Big names make list, but where are the women?

April 22, 2010

The most highly cited academics in business and economics are identified in a table published this week by Times Higher Education.

The list of the top researchers in economics, finance and business management is based on the number of papers published from 1970 to 2009 that have been cited 50 times or more, and was compiled by science data provider Thomson Reuters.

The table, which is dominated by finance experts, also lists total citation counts - the number of times scholars' work has been cited by peers - and average citations per paper.

In first place is Andrei Shleifer, a notable Russian-born professor of economics at Harvard University.
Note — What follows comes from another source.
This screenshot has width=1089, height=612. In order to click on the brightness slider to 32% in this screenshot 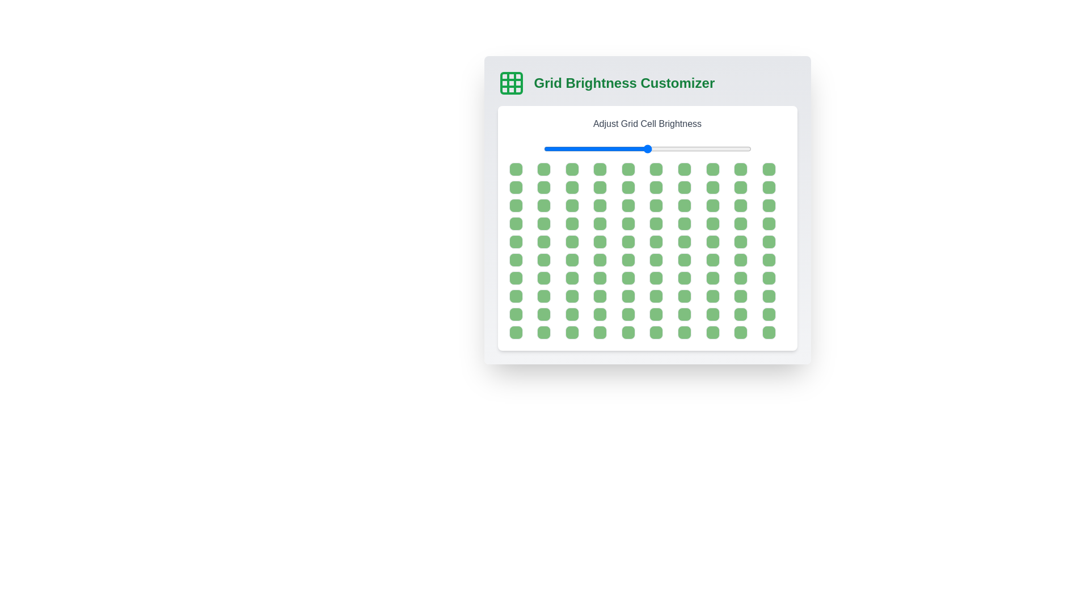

His 67 papers yielded a total of 14,188 citations.

Professor Shleifer was instrumental in driving privatisation in Russia, which many regard as having undervalued the country's assets.

He is a controversial figure because in 2006 he was found guilty of making personal investments in Russia at the same time as providing economic advice to the country.

He is beaten on citations only by Eugene Fama, professor of finance at the University of Chicago's Booth School of Business, whose work was cited 14,884 times, but who - with 43 highly cited publications - is ranked fourth.

The only woman to make the list is Kathleen Eisenhardt, professor of strategy and organisation at Stanford University.

Even Elinor Ostrom, professor of political science at Indiana University, who in 2009 became the first woman to win the Nobel Prize for Economic Sciences, does not feature in the 59-name list.

Len Shackleton, dean of the University of East London's Royal Docks Business School, bemoaned the gender imbalance. "Finance has been the sexiest area of economics for the past 10-15 years but it is a female-unfriendly zone," he said.

One of the few economists credited with having predicted the financial crisis, Joseph Stiglitz, a professor at Columbia University, also features on the list in third position.